Epic Systems expands EHR market share lead over Oracle Health

Epic Systems expands EHR market share lead over Oracle Health


The eponymous sign outside Epic headquarters in Verona, Wisconsin.

Source: Yiem via Wikipedia CC

Epic Systems, the biggest electronic health records (EHR) vendor, notched its largest ever net gain in hospital market share on record in 2024, widening its lead over rival Oracle, according to a report from Klas Research on Wednesday.

Epic added a total of 176 facilities and 29,399 beds in 2024, while Oracle lost 74 sites and 17,232 beds during the same period, the report said. For the first time ever, Oracle declined to share a list of new contracts with Klas, a health-care IT research foundation. Klas said it estimated Oracle’s market share.

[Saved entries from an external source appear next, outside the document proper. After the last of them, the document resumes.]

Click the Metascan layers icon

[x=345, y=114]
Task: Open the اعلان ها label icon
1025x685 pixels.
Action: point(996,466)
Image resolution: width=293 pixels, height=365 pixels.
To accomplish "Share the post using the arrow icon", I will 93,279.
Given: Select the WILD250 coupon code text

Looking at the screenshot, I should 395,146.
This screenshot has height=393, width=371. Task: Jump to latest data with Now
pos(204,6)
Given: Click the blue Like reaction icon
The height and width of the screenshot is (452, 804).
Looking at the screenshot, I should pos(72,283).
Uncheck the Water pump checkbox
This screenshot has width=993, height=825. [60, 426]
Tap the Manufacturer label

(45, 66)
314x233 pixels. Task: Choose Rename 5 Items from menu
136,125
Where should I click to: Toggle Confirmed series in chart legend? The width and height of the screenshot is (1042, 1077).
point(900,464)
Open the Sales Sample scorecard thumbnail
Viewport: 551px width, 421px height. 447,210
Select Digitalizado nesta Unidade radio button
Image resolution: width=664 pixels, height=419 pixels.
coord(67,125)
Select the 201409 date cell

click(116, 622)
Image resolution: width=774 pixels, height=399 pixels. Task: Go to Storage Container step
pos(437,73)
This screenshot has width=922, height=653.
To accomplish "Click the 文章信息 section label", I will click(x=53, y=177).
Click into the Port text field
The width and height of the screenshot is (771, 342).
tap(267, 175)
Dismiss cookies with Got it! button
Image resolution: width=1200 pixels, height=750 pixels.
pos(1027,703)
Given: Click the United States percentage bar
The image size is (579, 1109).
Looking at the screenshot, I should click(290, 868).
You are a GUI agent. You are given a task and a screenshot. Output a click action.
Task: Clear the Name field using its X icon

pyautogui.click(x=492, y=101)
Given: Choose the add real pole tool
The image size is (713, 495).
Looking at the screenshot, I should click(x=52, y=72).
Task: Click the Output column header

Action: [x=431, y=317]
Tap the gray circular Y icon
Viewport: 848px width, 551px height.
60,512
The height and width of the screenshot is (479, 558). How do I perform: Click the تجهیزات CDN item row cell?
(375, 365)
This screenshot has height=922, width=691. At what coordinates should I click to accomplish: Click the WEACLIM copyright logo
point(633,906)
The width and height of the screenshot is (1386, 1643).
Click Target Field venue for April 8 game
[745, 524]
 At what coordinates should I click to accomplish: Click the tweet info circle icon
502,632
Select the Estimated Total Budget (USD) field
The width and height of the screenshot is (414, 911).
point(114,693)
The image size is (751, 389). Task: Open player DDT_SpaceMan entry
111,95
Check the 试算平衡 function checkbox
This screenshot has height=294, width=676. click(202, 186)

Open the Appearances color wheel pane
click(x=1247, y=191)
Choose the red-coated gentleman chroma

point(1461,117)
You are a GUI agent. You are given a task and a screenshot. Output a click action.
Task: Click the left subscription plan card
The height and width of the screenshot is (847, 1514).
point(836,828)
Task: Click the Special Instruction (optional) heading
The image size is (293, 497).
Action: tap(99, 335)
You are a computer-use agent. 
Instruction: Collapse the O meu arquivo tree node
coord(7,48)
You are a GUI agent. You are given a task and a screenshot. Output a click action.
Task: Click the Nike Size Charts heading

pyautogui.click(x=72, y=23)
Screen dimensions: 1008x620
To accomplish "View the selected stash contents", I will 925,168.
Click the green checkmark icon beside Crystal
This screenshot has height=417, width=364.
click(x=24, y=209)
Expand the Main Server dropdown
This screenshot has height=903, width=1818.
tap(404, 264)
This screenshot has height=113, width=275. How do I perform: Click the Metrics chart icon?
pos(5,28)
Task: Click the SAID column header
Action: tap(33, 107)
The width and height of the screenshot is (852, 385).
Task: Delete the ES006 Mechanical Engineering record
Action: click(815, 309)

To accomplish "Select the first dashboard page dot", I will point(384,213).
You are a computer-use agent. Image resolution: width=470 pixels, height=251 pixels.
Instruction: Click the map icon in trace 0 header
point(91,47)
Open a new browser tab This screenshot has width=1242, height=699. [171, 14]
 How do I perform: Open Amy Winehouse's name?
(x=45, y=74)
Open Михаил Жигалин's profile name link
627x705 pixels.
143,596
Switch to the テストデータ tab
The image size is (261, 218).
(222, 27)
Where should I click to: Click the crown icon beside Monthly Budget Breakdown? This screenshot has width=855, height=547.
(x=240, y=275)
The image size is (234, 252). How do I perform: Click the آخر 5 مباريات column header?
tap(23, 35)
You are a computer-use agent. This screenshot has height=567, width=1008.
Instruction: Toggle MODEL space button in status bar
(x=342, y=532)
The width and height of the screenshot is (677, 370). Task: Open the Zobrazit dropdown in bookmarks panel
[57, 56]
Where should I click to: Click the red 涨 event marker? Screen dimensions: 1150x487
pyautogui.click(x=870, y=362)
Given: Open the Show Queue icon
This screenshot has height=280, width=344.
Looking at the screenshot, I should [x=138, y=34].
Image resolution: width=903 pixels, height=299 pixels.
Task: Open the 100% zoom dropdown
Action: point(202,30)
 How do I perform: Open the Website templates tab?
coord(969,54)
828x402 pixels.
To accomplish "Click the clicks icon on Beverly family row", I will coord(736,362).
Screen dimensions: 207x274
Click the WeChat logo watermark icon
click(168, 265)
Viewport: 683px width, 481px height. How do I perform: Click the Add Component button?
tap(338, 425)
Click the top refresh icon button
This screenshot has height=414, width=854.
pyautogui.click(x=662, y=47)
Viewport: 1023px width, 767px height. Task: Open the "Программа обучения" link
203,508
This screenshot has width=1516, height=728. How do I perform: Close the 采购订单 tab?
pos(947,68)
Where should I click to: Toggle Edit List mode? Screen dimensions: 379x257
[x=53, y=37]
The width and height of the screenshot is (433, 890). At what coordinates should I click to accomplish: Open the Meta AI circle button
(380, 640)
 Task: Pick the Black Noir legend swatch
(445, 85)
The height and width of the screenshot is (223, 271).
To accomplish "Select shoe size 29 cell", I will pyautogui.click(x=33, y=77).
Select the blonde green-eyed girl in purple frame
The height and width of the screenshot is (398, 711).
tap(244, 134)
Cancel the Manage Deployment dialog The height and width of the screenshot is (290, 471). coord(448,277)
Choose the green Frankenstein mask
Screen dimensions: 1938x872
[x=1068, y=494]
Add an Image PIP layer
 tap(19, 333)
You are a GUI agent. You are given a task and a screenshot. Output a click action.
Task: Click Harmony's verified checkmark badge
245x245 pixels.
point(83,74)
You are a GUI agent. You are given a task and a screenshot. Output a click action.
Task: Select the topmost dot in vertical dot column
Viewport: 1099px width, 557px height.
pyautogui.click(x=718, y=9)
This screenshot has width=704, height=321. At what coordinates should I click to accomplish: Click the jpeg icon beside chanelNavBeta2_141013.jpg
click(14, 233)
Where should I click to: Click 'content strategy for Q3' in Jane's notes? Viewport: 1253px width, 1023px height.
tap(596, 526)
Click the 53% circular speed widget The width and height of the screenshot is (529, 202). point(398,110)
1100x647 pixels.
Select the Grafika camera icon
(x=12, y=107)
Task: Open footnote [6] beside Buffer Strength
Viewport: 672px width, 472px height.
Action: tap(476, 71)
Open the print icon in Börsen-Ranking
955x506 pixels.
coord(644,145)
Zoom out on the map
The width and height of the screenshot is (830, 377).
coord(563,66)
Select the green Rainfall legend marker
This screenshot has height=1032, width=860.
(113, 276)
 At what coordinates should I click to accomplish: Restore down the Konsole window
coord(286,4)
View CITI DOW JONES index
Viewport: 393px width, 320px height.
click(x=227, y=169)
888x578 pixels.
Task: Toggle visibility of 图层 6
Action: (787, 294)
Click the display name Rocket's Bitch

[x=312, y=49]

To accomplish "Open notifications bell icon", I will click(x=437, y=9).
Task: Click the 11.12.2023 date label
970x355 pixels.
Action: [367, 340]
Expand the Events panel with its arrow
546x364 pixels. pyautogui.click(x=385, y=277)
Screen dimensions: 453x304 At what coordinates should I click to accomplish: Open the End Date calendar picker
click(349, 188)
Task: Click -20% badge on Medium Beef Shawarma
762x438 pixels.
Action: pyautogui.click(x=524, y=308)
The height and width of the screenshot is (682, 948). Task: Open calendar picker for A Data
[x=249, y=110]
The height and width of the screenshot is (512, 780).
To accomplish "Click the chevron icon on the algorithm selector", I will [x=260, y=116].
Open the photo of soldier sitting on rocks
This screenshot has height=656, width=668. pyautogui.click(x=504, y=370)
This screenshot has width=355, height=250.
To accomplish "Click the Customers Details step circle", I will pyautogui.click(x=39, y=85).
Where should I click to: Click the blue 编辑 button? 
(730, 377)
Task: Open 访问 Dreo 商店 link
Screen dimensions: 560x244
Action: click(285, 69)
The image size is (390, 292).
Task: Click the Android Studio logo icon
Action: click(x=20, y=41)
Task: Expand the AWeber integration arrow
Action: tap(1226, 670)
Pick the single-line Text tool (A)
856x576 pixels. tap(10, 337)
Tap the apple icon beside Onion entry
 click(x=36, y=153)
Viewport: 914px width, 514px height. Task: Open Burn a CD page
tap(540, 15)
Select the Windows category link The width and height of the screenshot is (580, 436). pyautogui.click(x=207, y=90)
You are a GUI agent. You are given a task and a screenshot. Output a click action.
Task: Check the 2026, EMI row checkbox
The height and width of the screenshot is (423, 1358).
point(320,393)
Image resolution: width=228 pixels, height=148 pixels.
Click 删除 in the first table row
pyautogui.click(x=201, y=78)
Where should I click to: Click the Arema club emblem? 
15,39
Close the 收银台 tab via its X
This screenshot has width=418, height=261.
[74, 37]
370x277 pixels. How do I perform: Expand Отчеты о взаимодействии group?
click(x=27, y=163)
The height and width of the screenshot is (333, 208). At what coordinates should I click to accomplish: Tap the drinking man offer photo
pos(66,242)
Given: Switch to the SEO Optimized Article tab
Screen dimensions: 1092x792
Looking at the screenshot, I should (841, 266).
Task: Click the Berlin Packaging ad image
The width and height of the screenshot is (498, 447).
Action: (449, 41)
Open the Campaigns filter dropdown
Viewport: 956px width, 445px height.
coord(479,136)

“Beyond strictly technological considerations, Epic’s reputation for customer partnership has brought them to the forefront of most EHR considerations,” the report said.

Oracle and Epic didn’t immediately respond to CNBC’s request for comment.

EHRs are digital versions of a patient’s medical history that are updated by doctors and nurses. The software sits at the center of the modern U.S. health-care system. Oracle became the second-largest vendor behind privately held Epic in 2022 by acquiring the medical records giant Cerner for roughly $28 billion.

Health-care organizations have cited “poor partnership and a lack of follow-through on promises” as their primary concerns with Oracle, Klas said. But there’s a sense of “cautious optimism” following some of the company’s recent technological developments, including new artificial intelligence features and the brand-new EHR Oracle announced in October.

Based on recent comments from Oracle founder Larry Ellison, his company is in a favorable spot.

Ellison spent a lot of time on the subject in fireside chats at the company’s annual Oracle Health Summit in March. And on Oracle’s quarterly call with investors in September, Ellison said his company’s EHR is equipped with AI capabilities like transcription and order distribution that make it unique.

“Our user interface is so different than Epic’s,” he said.

In a blog post in May Ken Glueck, an executive vice president at Oracle, went after Epic, calling founder and CEO Judy Faulkner the “single biggest obstacle to EHR interoperability,” a term for how different software systems exchange information.

But Oracle’s EHR software has been marred by outages and rocky deployments in recent years.

Oracle engineers mistakenly caused a five-day software outage at several Community Health Systems hospitals that was just cleared up this week. The facilities had to activate downtime procedures and to temporarily return to paper-based patient records.

“Over the last decade, Epic has been the only vendor chosen by large health systems making go-forward EHR decisions, leading to their consistent growth in market share,” the Klas report said.